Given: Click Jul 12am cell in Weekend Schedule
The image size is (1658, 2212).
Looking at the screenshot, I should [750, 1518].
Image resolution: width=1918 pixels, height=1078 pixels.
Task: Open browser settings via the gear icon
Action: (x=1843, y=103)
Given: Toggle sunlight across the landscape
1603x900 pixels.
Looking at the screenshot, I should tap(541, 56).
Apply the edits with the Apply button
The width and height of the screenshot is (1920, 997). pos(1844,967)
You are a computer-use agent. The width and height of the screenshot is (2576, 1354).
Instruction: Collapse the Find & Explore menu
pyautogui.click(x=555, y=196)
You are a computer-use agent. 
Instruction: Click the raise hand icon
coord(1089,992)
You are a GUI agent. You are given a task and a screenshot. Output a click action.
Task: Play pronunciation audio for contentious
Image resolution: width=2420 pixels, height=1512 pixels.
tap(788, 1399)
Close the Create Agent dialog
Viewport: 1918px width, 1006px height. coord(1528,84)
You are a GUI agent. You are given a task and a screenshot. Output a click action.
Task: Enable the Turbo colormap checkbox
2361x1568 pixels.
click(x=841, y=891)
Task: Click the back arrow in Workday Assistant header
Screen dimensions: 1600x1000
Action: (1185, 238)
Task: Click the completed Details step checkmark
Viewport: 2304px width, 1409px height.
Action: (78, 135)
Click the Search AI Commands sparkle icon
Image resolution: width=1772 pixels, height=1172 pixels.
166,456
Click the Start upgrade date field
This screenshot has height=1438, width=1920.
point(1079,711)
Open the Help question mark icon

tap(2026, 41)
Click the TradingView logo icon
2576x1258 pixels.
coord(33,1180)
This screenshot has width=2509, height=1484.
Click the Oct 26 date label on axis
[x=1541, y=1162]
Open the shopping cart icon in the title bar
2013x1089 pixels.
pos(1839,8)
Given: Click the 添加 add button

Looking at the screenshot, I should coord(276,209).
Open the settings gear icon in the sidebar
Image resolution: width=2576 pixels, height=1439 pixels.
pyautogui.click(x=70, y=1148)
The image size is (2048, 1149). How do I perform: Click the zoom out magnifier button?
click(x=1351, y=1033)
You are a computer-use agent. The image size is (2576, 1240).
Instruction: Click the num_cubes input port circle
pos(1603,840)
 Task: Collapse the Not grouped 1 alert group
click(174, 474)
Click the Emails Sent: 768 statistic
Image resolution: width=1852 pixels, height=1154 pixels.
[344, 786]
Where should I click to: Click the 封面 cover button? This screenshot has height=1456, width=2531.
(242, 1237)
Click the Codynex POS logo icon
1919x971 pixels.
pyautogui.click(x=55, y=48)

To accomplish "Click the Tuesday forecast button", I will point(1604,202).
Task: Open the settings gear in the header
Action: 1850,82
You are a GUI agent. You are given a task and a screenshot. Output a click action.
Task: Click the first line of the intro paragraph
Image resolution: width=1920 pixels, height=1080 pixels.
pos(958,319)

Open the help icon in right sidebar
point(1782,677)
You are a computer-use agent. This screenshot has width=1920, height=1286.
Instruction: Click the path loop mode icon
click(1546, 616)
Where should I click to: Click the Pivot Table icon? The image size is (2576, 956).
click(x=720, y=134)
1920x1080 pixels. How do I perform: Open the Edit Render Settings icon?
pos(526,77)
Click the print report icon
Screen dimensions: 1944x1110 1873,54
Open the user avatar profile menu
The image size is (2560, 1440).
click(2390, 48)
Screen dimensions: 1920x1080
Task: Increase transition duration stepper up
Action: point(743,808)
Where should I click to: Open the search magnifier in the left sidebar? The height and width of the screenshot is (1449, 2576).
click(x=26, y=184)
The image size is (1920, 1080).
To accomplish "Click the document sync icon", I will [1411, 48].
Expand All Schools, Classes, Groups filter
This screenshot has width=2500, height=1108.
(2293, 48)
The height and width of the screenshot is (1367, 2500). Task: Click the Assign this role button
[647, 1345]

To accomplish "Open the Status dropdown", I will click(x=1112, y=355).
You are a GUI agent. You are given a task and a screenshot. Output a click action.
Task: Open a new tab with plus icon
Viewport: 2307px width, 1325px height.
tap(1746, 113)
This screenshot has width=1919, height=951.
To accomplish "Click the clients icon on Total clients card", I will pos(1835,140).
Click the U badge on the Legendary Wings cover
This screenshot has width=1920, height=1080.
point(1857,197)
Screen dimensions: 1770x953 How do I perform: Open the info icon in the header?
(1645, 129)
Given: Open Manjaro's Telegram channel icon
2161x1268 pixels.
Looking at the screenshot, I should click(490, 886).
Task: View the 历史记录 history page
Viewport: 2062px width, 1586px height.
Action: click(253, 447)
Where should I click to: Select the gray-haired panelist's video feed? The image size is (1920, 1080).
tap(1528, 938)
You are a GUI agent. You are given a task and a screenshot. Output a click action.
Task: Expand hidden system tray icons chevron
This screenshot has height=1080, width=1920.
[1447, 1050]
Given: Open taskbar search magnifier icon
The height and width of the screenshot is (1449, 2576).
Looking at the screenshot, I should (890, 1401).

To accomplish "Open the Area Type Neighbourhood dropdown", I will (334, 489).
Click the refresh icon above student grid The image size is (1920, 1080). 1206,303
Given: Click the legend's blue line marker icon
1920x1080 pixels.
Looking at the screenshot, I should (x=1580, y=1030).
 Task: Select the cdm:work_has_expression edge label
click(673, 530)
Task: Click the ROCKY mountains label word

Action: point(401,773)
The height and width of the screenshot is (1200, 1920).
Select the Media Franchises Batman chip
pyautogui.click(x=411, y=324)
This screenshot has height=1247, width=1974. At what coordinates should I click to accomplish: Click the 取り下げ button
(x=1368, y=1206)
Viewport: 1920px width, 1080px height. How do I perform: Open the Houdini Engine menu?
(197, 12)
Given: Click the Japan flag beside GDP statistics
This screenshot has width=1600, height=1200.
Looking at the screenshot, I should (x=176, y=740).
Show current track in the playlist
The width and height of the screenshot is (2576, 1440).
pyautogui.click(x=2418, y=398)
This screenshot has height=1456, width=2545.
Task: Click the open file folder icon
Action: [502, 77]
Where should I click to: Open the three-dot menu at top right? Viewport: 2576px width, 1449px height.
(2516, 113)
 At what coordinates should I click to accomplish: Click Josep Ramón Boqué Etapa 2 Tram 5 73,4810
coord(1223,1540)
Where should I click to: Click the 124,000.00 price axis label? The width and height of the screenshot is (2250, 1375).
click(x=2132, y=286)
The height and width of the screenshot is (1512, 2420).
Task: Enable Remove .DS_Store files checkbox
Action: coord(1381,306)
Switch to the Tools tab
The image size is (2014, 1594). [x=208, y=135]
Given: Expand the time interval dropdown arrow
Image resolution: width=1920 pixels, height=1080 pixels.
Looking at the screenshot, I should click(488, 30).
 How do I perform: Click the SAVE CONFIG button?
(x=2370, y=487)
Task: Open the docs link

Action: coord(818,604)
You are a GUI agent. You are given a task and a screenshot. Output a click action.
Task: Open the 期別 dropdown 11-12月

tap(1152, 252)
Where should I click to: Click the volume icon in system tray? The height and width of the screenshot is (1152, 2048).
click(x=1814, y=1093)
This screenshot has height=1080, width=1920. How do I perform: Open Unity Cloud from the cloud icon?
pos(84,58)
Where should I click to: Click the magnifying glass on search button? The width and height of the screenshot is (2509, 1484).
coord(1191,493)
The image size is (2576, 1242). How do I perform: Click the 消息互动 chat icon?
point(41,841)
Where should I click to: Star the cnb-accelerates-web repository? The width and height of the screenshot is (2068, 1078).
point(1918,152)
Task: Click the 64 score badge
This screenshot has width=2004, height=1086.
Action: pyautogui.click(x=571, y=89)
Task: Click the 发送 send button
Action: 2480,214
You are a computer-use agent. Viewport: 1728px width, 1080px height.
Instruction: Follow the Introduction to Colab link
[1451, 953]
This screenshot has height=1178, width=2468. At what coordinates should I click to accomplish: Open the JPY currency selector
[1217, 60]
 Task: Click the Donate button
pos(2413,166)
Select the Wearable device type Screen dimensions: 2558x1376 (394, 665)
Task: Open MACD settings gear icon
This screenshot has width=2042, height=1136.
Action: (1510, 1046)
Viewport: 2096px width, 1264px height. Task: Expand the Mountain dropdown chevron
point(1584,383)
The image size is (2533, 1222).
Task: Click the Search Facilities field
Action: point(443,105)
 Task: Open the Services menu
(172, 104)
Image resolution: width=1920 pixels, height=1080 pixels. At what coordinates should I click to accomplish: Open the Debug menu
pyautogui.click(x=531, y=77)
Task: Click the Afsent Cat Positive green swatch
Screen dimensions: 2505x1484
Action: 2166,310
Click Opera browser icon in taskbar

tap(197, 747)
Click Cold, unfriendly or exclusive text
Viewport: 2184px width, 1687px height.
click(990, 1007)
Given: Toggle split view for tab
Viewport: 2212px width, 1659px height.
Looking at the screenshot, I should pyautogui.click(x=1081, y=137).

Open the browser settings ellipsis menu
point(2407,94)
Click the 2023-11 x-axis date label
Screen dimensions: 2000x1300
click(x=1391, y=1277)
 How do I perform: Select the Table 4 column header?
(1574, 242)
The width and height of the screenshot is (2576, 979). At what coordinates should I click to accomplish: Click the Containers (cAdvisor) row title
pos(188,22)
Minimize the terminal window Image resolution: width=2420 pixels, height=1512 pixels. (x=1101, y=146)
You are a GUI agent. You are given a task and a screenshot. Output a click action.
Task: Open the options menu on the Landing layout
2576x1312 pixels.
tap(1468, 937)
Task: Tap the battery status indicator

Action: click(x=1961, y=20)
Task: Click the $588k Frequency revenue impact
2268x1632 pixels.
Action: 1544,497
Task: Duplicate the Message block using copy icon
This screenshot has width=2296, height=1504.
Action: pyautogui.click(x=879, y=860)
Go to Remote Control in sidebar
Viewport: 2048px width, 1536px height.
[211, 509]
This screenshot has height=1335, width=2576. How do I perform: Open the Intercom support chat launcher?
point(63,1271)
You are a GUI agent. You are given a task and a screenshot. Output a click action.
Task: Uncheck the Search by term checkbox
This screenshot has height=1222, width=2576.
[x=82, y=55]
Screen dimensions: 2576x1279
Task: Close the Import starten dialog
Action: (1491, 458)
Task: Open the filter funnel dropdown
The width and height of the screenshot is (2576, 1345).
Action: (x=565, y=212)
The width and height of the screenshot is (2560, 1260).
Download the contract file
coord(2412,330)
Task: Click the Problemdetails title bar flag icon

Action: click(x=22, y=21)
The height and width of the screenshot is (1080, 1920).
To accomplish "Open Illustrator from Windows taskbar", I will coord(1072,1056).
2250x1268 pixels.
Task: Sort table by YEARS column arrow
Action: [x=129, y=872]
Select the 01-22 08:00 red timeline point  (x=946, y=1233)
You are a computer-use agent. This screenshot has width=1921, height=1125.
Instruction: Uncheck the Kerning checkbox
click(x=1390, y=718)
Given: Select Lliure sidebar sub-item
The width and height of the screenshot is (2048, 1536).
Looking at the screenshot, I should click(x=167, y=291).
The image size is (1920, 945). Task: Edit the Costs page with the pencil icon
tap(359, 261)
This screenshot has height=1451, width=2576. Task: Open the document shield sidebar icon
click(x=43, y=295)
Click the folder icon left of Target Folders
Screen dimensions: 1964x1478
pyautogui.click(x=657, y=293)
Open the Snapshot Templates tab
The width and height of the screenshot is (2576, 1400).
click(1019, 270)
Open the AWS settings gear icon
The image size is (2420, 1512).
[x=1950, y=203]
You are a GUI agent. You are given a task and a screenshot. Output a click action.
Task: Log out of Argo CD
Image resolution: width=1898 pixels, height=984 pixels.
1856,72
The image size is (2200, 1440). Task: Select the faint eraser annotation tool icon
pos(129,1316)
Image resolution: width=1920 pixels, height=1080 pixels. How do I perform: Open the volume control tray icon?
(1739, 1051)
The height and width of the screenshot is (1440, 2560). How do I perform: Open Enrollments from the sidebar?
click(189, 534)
◆ ◆ ◆ ◆
- **What the exercise asks**
Scan the listing above and tally the lines that include the string "Toggle". Write the total and nothing more.

- **Response below**
2